Il est prématuré de caractériser la quatrième période qui semble s’ouvrir avec la Grande Récession, mais celle-ci confirme que les économies avancées demeurent vulnérables aux crises financières. En réponse à la crise du crédit subprime, il est probable que la Fed attache une plus grande importance à un objectif de stabilité financière. Quelles que soient les modifications apportées au mandat de la Fed, Reinhart et Rogoff estiment que les agrégats de crédit doivent nécessairement jouer un plus grand rôle dans l’évaluation des conditions macroéconomiques et l’orientation de la politique monétaire. Le comportement et l’évolution du crédit ont en effet été ignorés ces trois dernières décennies, alors même qu’ils sont des indicateurs particulièrement pertinents de l’évolution de la demande globale, des pressions inflationnistes et de l’accumulation de déséquilibres financiers ; de nombreuses études ont à ce titre récemment confirmé l’étroite association entre les expansions de crédit et l’instabilité financière.

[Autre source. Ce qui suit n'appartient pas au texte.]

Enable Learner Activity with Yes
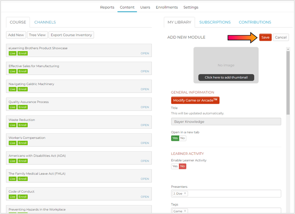(x=175, y=166)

En outre, si la Fed est susceptible de donner une plus grande place à un objectif de stabilité financière, il apparaît peu probable qu’elle abandonne les objectifs de plein emploi et de stabilité des prix. Or, la poursuite d’une multitude d’objectifs exige l'usage de plusieurs instruments. La Fed devra alors ressortir certains instruments qu’elle avait jugés archaïques, comme le contrôle du crédit, qui sont encore utilisés dans plusieurs économies émergentes. Revoir les exigences réserves obligatoires permettrait notamment de réduire les risques associés à l’assouplissement quantitatif, ce qui permettrait à la Fed d’utiliser ce type de mesures de manière plus agressive. 

 

Référence 

REINHART, Carmen M., & Kenneth S. ROGOFF (2013), « Shifting mandates: The Federal Reserve’s first centennial », NBER working paper, n° 18888, mars 2013.